韓国政府が全月世(チョンセ・ウォルセ、前払金や月払い家賃)市場の安定に向けて2027年までに首都圏で買い取り型賃貸住宅9万戸を供給する計画を打ち出したが、今年の買い取り実績が目標の10%水準にとどまり、目標達成の可否に疑問が生じている。
31日、国土交通部(韓国の国土・交通省)などによると、韓国土地住宅公社(LH)が今年1〜4月に首都圏の買い取り型賃貸住宅の供給に向けて締結した約定(契約)物量は、新築2678戸と既存539戸の計3217戸だ。これは今年の首都圏における買い取り目標3万1014戸の10.4%に当たる。

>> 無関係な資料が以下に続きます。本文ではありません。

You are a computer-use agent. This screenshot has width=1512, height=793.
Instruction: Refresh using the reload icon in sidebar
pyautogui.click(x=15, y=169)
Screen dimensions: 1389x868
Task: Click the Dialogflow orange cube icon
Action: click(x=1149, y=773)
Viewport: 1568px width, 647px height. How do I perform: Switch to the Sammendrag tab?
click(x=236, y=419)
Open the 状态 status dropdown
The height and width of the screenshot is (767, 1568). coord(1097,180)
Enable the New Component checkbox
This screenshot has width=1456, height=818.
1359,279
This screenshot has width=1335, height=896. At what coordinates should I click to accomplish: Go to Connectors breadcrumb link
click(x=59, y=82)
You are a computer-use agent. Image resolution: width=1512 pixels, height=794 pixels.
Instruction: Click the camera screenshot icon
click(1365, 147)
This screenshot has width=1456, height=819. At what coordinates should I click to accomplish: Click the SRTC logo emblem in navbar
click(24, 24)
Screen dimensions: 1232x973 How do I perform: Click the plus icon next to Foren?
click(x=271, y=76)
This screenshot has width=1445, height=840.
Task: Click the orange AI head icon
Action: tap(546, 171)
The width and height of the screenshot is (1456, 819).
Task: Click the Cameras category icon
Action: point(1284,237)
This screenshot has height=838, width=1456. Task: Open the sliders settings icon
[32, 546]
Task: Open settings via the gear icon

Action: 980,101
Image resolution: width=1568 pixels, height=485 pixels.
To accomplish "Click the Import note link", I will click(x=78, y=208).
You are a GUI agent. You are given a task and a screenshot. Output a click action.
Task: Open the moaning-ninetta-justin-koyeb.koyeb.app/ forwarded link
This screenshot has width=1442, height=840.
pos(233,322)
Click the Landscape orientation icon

買い取り型賃貸住宅は、公的主体が既存住宅や新築住宅を買い取り、相場より低い価格で賃貸する公的賃貸の方式である。韓国政府は全月世市場の安定と住居脆弱層の支援のため、供給拡大を進めている。
韓国政府は昨年公表した住宅供給対策に続き、最近も2027年までに首都圏で買い取り型賃貸住宅9万戸を供給し、このうち6万6000戸以上をソウルと首都圏の規制地域に重点配置する方針を再確認した。
しかし業界では、現状のペースでは目標達成は容易でないとみている。特に新築の買い取り賃貸については、土地取得費と工事費の上昇負担が大きく、事業者の参画が期待に届いていないとの分析が出ている。
さらに、買い取り賃貸の物量の相当数がビラ(集合住宅の一種)や多世帯住宅、オフィステル(オフィス兼住宅)など非アパート類型に集中している点も限界として指摘される。非アパート市場の低迷が長期化するなか、工事費負担まで重なり、供給拡大に制約があるということだ。
専門家は、供給拡大だけでなく、非アパートの実需者支援や民間賃貸の活性化など需要面の対策も併せて講じる必要があると指摘している。